There is also the tendency to see 419 victims as criminals - criminals who happen to fall mugu to smarter criminals. Louise Odion, a leading Nigerian columnist, wrote: "…it would be interesting to hear how [they] would rationalize the incidence of 419 schemes by saying that the initiators in Nigeria are more guilty than those who bought the ideas gullibly in America or Europe. Truth be told, the 419 scam is often the case of the smarter of two trans-Atlantic crooks outsmarting the other."
 
But this wholesale blaming of the victim is not totally justifiable. It is, in fact, a dangerous analysis because it can detract us from the real issue - the initiator of the fraud. It is a perfect recipe for collective diversion and amnesia, and an excuse for official lethargy.

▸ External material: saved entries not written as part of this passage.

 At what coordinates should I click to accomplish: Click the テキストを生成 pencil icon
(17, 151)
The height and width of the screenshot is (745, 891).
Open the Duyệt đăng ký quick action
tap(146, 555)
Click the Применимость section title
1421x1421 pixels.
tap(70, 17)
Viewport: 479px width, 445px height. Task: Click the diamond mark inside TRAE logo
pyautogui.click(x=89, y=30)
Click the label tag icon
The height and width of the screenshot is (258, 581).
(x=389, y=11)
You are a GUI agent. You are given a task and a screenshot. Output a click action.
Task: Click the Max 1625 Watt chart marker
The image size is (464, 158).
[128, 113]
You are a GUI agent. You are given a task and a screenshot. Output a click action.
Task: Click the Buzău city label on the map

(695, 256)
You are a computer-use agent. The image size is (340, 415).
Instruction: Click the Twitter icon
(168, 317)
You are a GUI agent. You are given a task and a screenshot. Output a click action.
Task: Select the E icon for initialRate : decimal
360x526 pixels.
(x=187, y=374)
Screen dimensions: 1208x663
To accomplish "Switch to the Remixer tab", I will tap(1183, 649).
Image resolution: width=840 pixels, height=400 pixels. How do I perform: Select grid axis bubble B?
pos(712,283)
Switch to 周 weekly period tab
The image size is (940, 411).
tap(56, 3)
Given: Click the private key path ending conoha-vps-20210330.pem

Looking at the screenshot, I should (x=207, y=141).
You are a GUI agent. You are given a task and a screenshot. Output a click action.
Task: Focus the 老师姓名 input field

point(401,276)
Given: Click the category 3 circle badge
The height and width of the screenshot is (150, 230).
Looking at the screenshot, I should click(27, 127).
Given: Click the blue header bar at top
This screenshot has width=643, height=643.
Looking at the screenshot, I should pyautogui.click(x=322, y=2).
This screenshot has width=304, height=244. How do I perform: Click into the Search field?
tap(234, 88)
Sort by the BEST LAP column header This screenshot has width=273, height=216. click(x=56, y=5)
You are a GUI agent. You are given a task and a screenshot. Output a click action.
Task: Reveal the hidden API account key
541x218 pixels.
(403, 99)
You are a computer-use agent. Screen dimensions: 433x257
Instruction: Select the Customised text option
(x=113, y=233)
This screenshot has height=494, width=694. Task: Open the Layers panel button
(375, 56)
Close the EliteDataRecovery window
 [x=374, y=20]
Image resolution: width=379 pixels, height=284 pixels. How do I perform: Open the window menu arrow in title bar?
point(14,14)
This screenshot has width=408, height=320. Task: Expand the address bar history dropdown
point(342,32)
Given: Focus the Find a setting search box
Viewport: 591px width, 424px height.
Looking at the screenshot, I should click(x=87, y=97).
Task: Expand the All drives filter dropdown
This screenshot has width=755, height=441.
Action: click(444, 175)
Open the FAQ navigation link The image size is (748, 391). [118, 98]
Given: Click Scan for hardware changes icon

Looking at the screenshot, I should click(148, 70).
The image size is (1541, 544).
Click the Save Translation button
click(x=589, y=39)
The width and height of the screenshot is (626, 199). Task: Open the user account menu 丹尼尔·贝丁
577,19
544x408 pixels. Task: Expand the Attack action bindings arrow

Why, this thing has been with us here for quite some time, everyone has heard a lot about it, yet you still get Nigerian victims. (Most of them blame it on black magic, which is nonsense. They simply don’t want to admit they have been outsmarted.) And, of course, not all victims are greedy. Sometimes you are presented with [an apparently legitimate] proposal. Not all victims are even simpletons. What would you say of the top executive who gets a call that his daughter schooling in London has made this request for money. And without bordering too much about it, sends the money across, only to later realise his daughter knew nothing about the person who made the call or the one who collected the money supposedly on her behalf? In any case, greed is not a crime and it probably exists to some degree in all of us.
 
Recently the Nigerian government has moved decisively to clamp down on scam art. A new special anti-economic crimes unit two years ago arrested all those behind the Brazilian scam. Money has been recovered from them, they are in court and have their properties confiscated meanwhile. Several others are also on trial. The Economic and Financial Crimes Commission has also reached an agreement with cybercafé operators and has a special unit monitoring the cafés. All cybercafés now hang on their walls bold warnings that scam mails, email extractors, and similar things, are prohibited in their premises. A lot of scammers have been arrested there. Of course the bigger scam artists set up shop at home. I hear these too are being monitored. Whether these efforts have had any significant effect on advance fee fraud is not yet clear.